The Supply-Chain Attack
The first stage in the attack is for the Lazarus operators to corrupt a site running the Wizvera software. Researchers believe this is likely accomplished via tried-and-true spear-phishing attacks, which trick website administrators into downloading malicious files or linking them to a booby-trapped website hosting an exploit kit.
Once attackers achieve a foothold on a targeted server, malicious binaries that appear to be legitimate and use the stolen digital certificates are planted on a compromised website and pushed automatically to unsuspecting site visitors.
“The attackers camouflaged the Lazarus malware samples as legitimate software,” researchers wrote. “These samples have similar filenames, icons and VERSIONINFO resources as legitimate South Korean software often delivered via Wizvera VeraPort. Binaries that are downloaded and executed via the Wizvera VeraPort mechanism are stored in %Temp%\[12_RANDOM_DIGITS]\.”
“These configuration files are digitally signed by Wizvera,” researchers said. “Once downloaded, they are verified using a strong cryptographic algorithm (RSA), which is why attackers can’t easily modify the content of these configuration files or set up their own fake website. However, the attackers can replace the software to be delivered to Wizver VeraPort users from a legitimate but compromised website. We believe this is the scenario the Lazarus attackers used.”
Dropper Dropped: Now What?
According to ESET, the two illegally obtained code-signing certificates are from security firms Alexis Security Group and Dream Security USA, the latter being the U.S. branch of Wizvera.
Researchers also note that Wizvera VeraPort’s configuration has two options. One option is to not just verify digital signatures, but also to verify the hash of downloaded binaries. If configured to also check and verify the download’s hash, the “attack cannot be performed so easily, even if the website with Wizvera VeraPort is compromised.”
When configured to only check the digital certs, the malicious dropper binaries are camouflaged via polymorphic obfuscation in the code. In other words, two files (the Loader, Btserv.dll and the Downloader, bcyp655.tlb) go undetected and compile themselves on the target’s system to deliver the next stage of the attack.

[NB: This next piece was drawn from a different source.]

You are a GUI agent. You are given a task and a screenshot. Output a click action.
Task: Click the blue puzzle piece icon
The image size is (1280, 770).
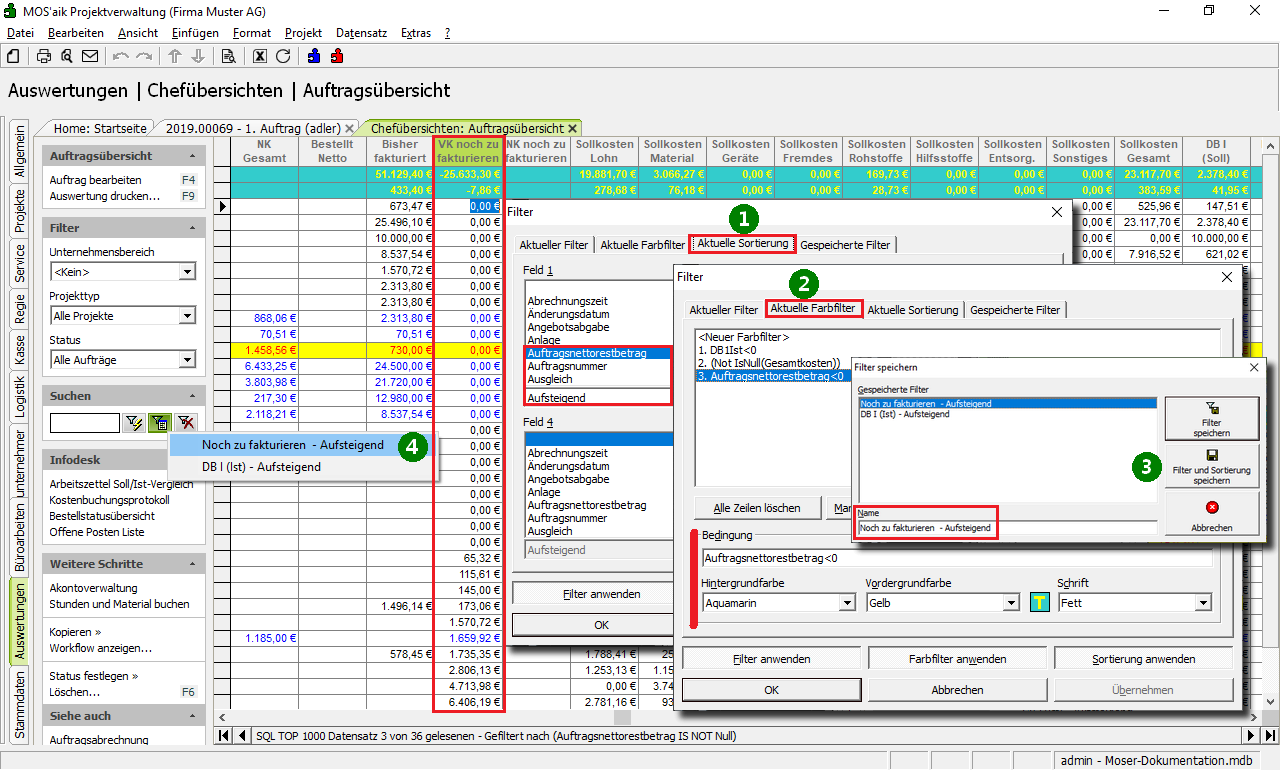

That next stage delivers the Lazarus remote access trojan. Commands include operations on the victim’s filesystem and download additional tools from the attacker’s arsenal, researchers wrote.
“This time we analyzed how the Lazarus Group used a very interesting approach to target South Korean users of Wizvera VeraPort software. As mentioned in our analysis, it’s the combination of compromised websites with WIZVERA VeraPort support and specific VeraPort configuration options that allow attackers to perform this attack,” ESET researchers wrote.
Mitigation against the attacks include enabling the Wizvera options that specifying hashes of binaries in the VeraPort configuration.